About this task |
Reproduce, please, the line that holds "Click the green" and all later lines through the end of the entries below, exactly; omit pictures.

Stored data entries
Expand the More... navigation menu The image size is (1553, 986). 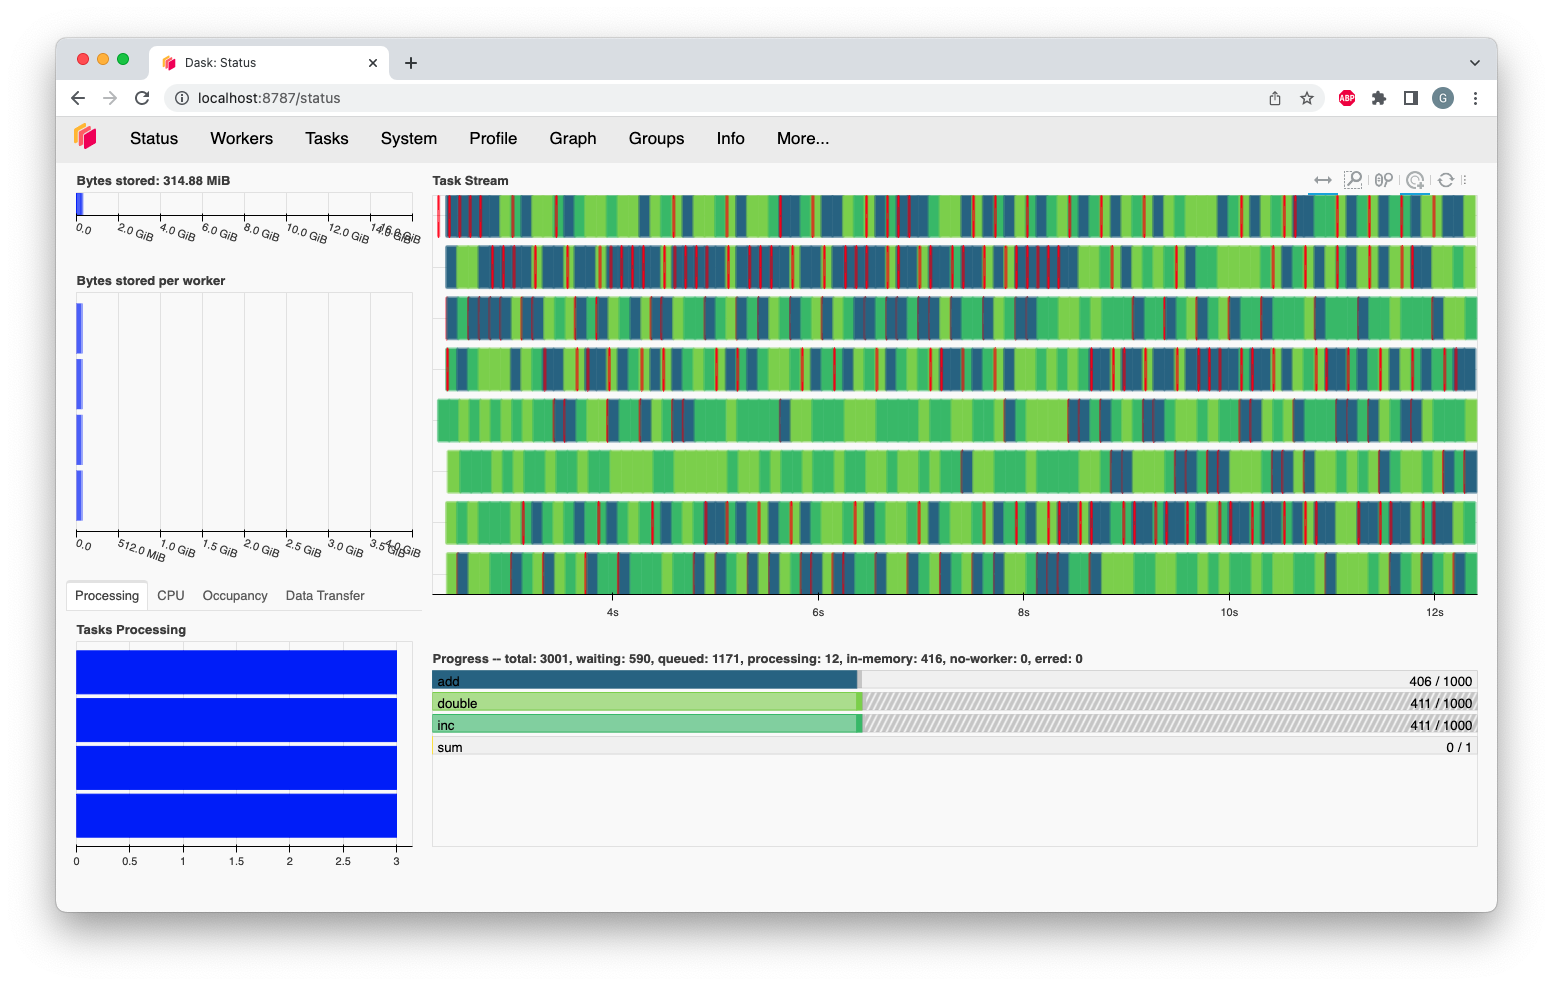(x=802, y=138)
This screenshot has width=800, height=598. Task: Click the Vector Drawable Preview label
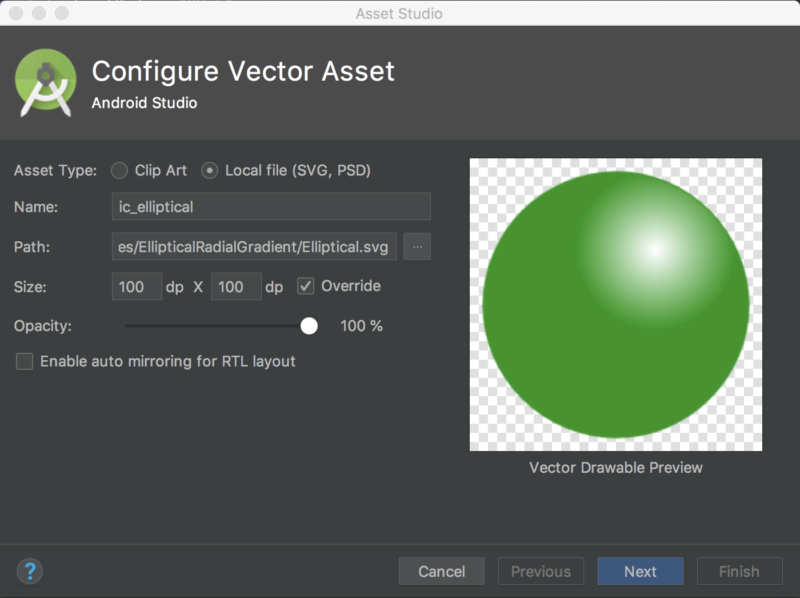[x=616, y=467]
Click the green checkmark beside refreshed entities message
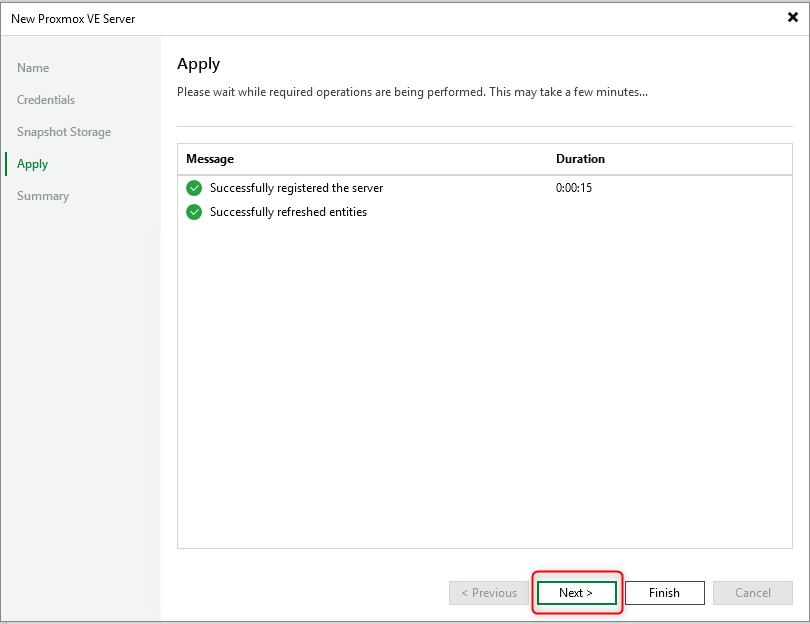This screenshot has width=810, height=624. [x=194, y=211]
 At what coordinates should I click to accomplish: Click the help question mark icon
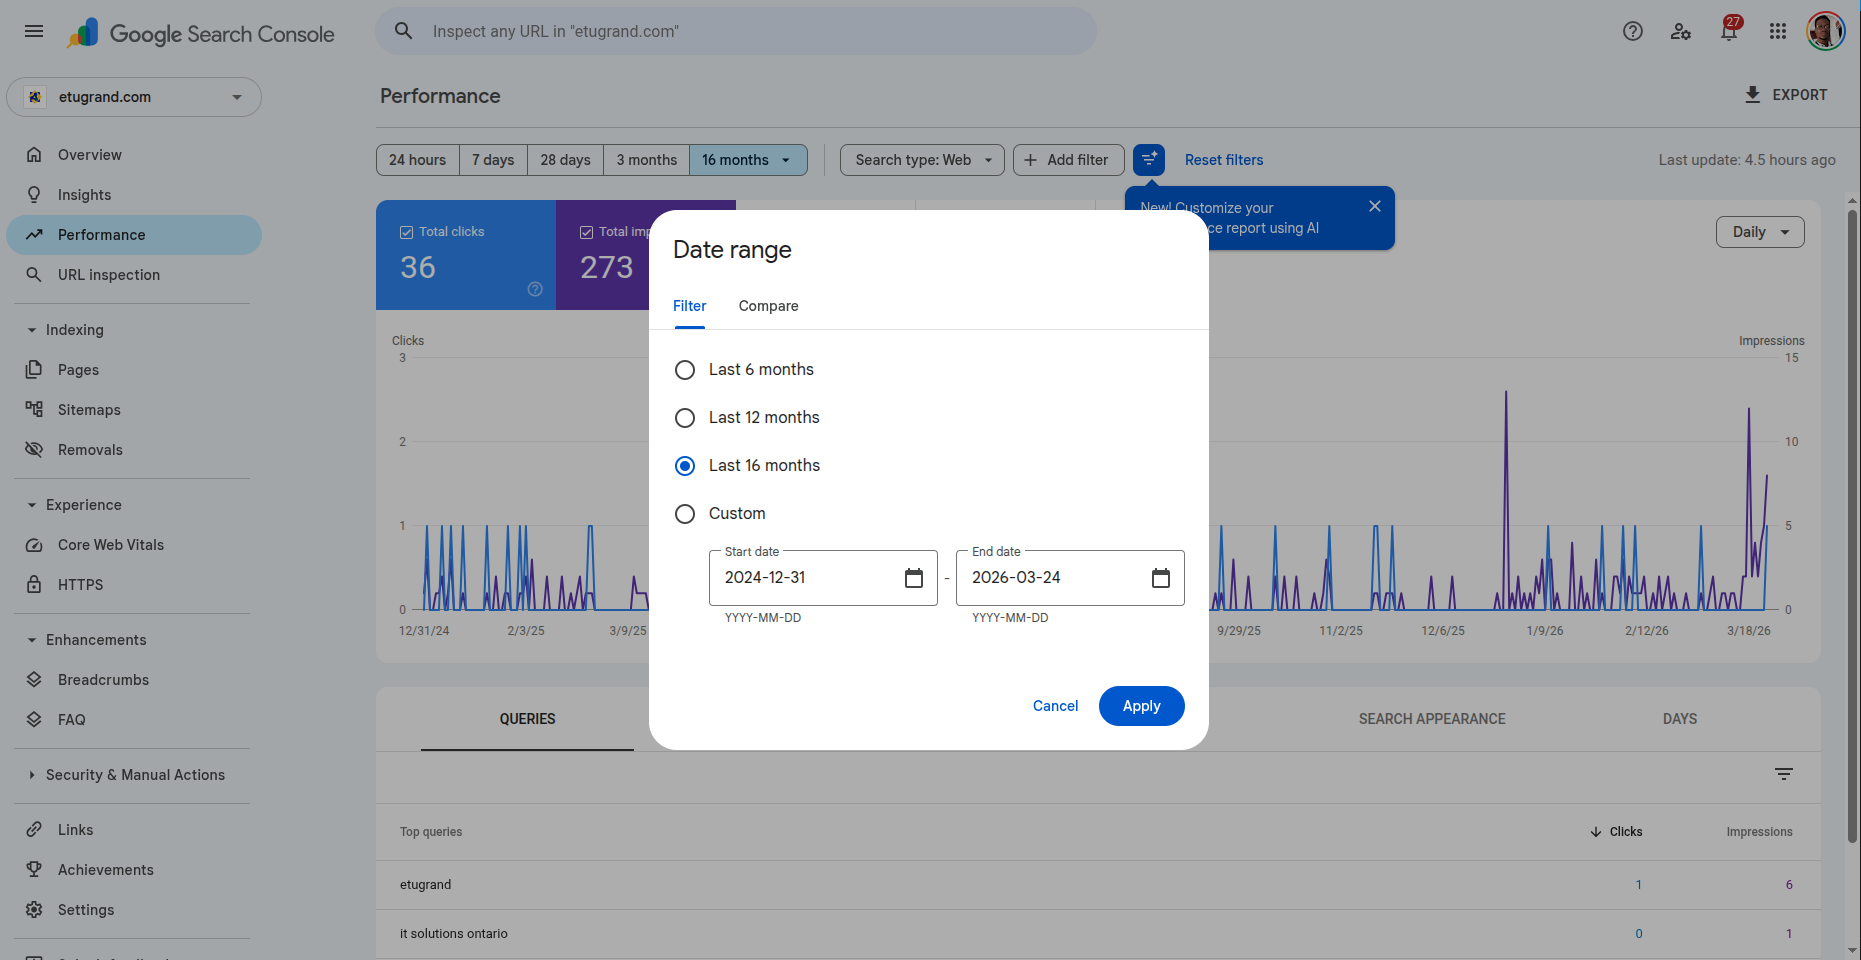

The answer |
Click the green checkmark beside refreshed entities message
This screenshot has width=810, height=624. [x=194, y=211]
 At what coordinates should I click to accomplish: Click the help question mark icon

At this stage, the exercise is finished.